STATED EXERCISE
Reproduce verbatim the lines of the data from the line containing "Select the Sculpt tool" through the end of the data, both ends included. Omit the pictures from your answer.

Entries for locating words and elements:
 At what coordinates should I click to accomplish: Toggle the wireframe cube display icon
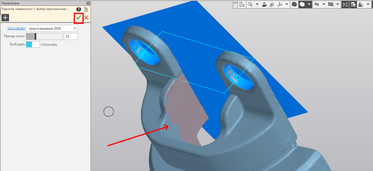tap(294, 4)
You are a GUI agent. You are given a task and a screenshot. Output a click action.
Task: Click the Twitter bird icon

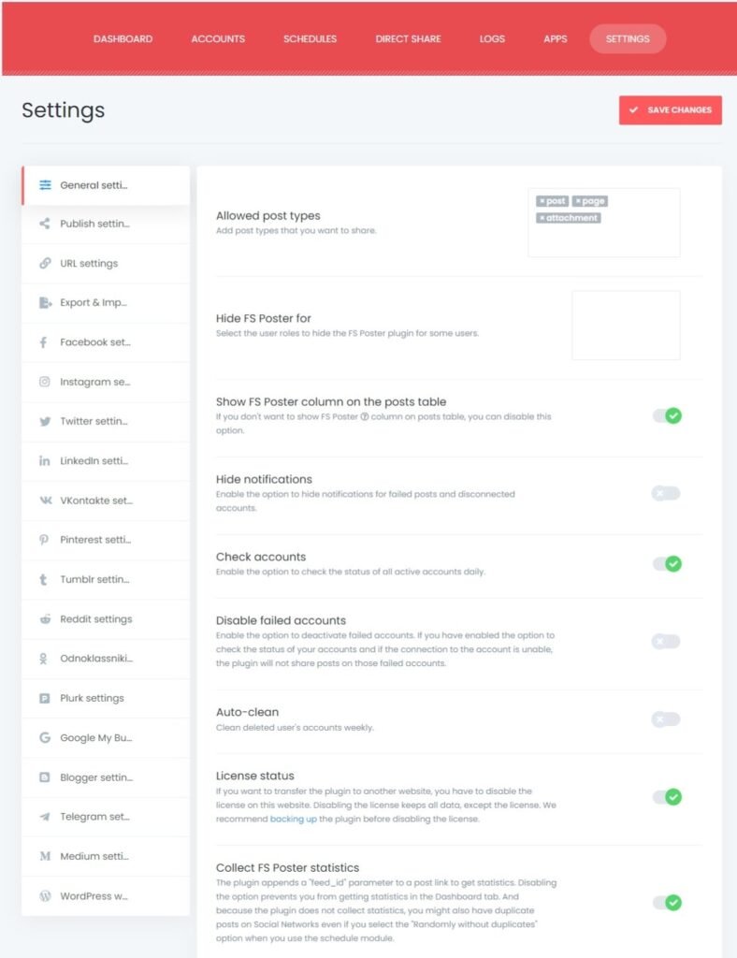(45, 422)

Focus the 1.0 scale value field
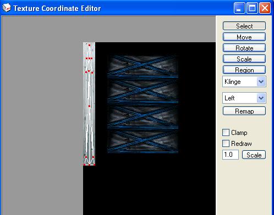coord(231,155)
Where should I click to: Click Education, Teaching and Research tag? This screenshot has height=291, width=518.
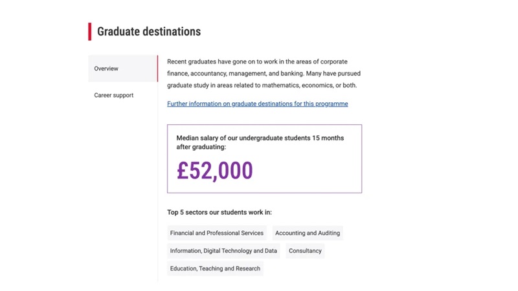[215, 268]
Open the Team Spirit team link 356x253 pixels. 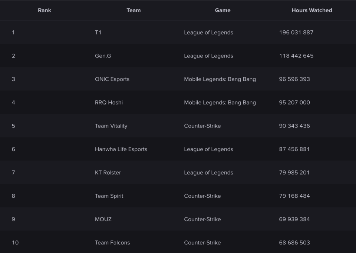click(x=109, y=196)
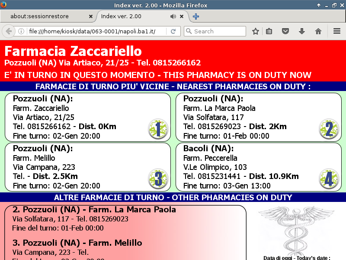Open the Pocket save icon
Image resolution: width=346 pixels, height=260 pixels.
point(285,31)
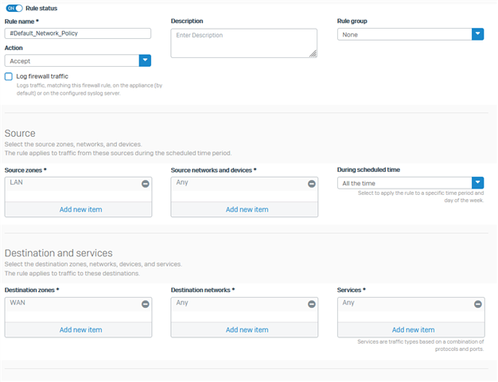Toggle the Rule status switch off

point(14,8)
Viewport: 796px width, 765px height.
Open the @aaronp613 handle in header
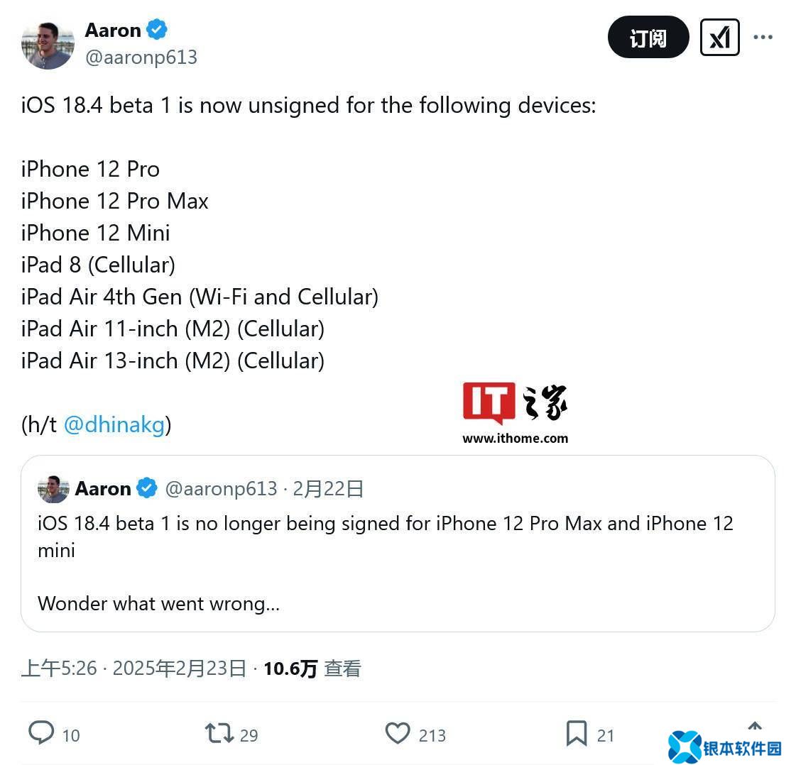(141, 57)
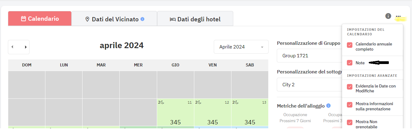Switch to Dati del Vicinato tab

coord(114,19)
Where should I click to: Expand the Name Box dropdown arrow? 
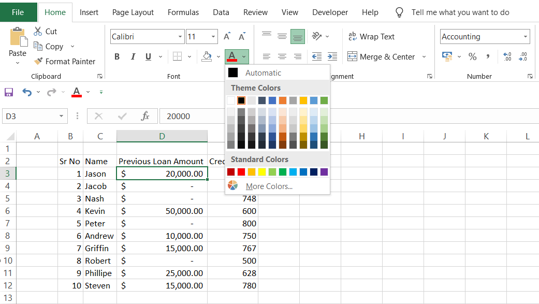pos(62,117)
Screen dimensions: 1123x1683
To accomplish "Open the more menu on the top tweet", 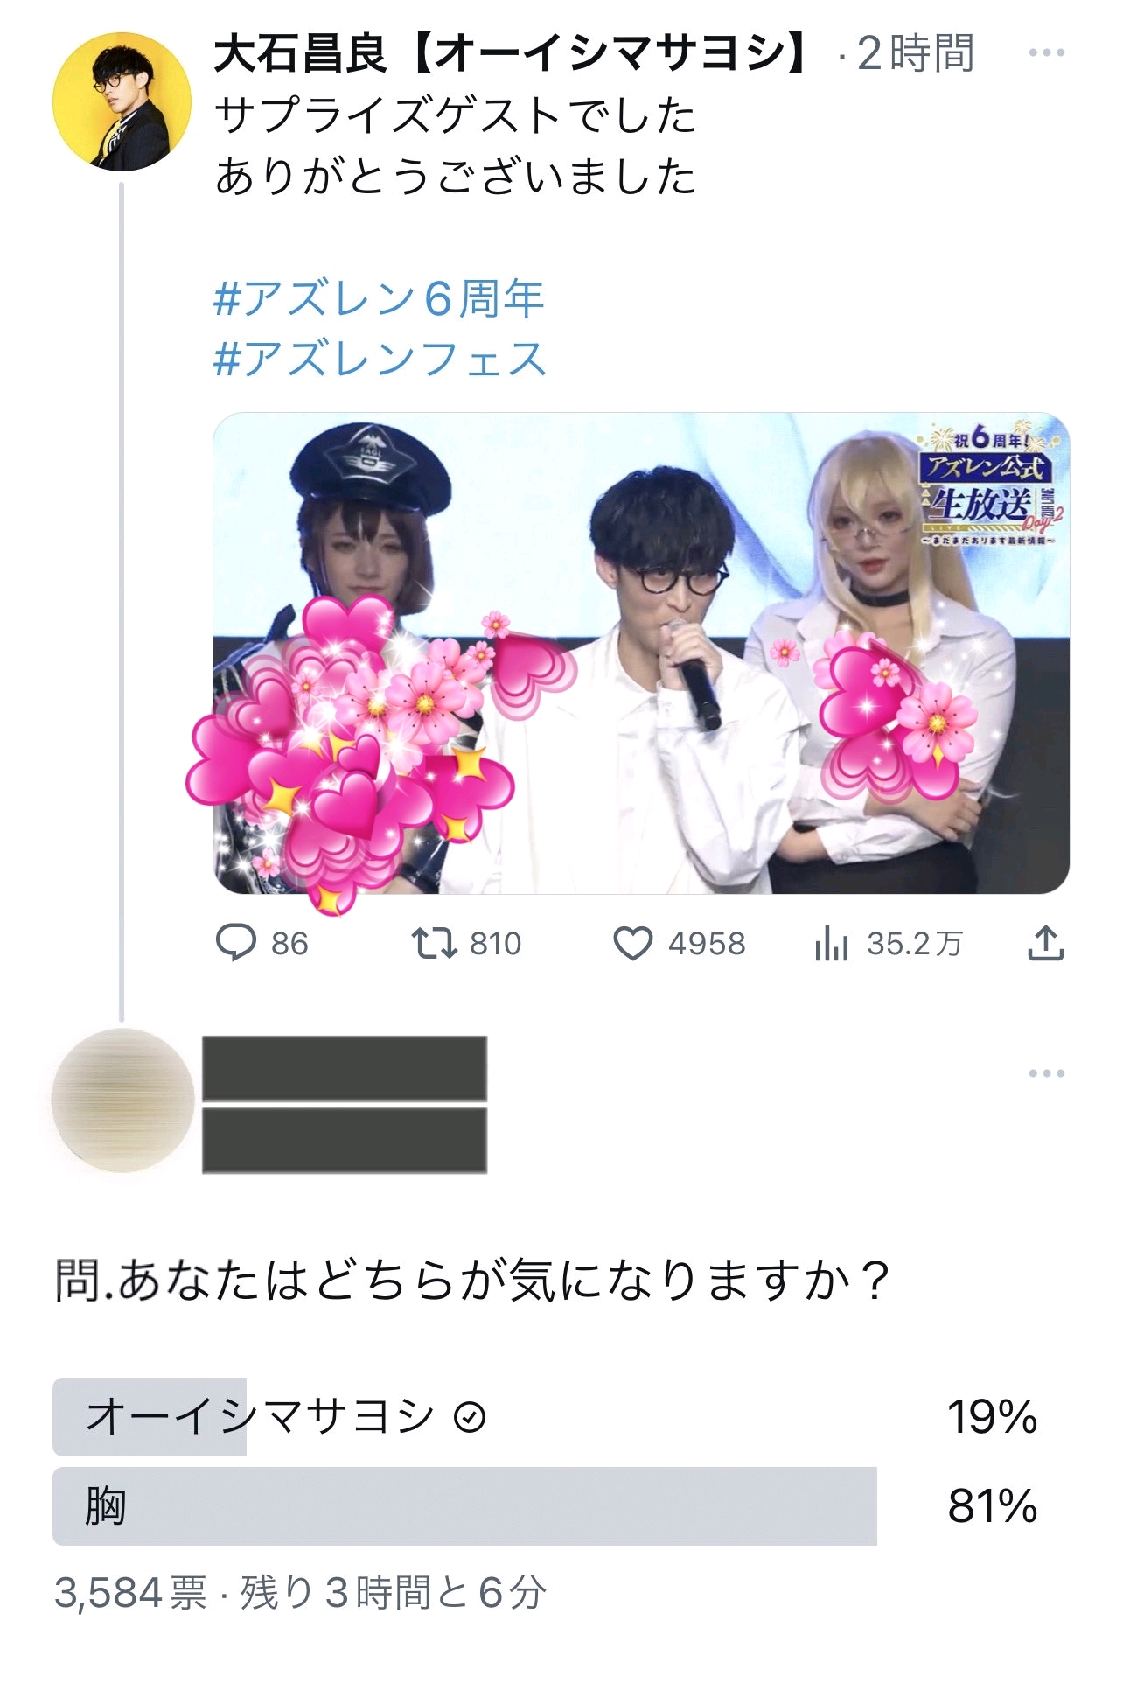I will (1047, 53).
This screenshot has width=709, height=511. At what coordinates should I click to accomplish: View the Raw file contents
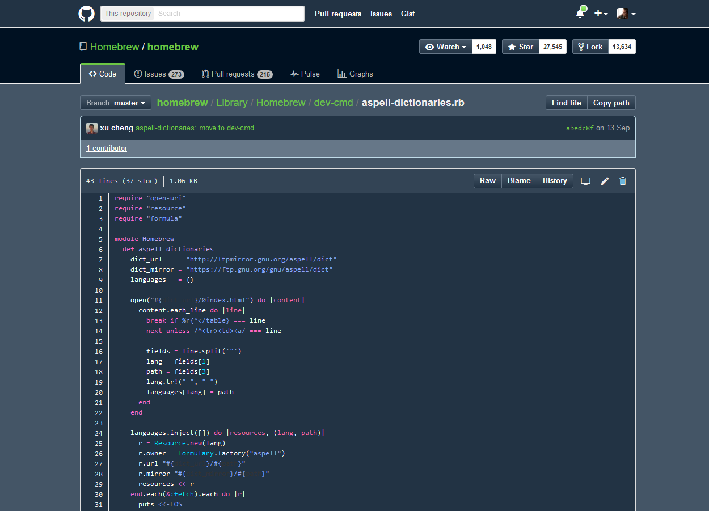(x=487, y=180)
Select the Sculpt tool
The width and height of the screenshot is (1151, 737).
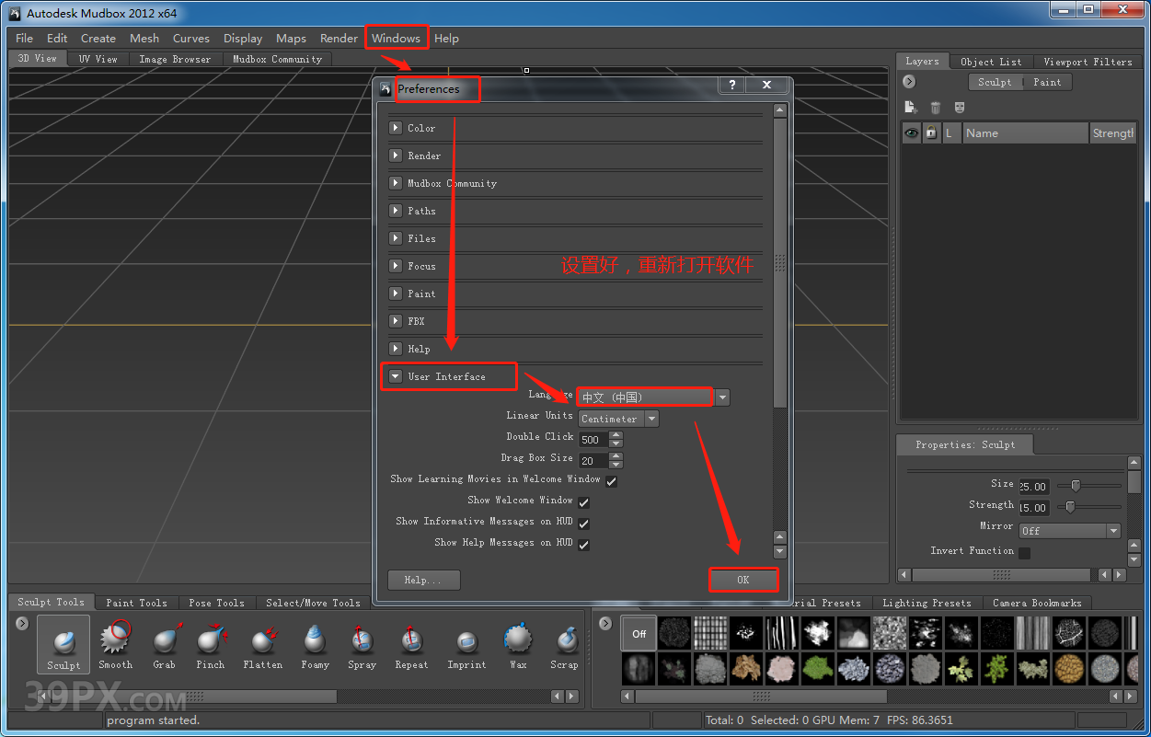point(63,644)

RESPONSE TO THIS TASK
Select the Sculpt tool
The width and height of the screenshot is (1151, 737).
point(63,644)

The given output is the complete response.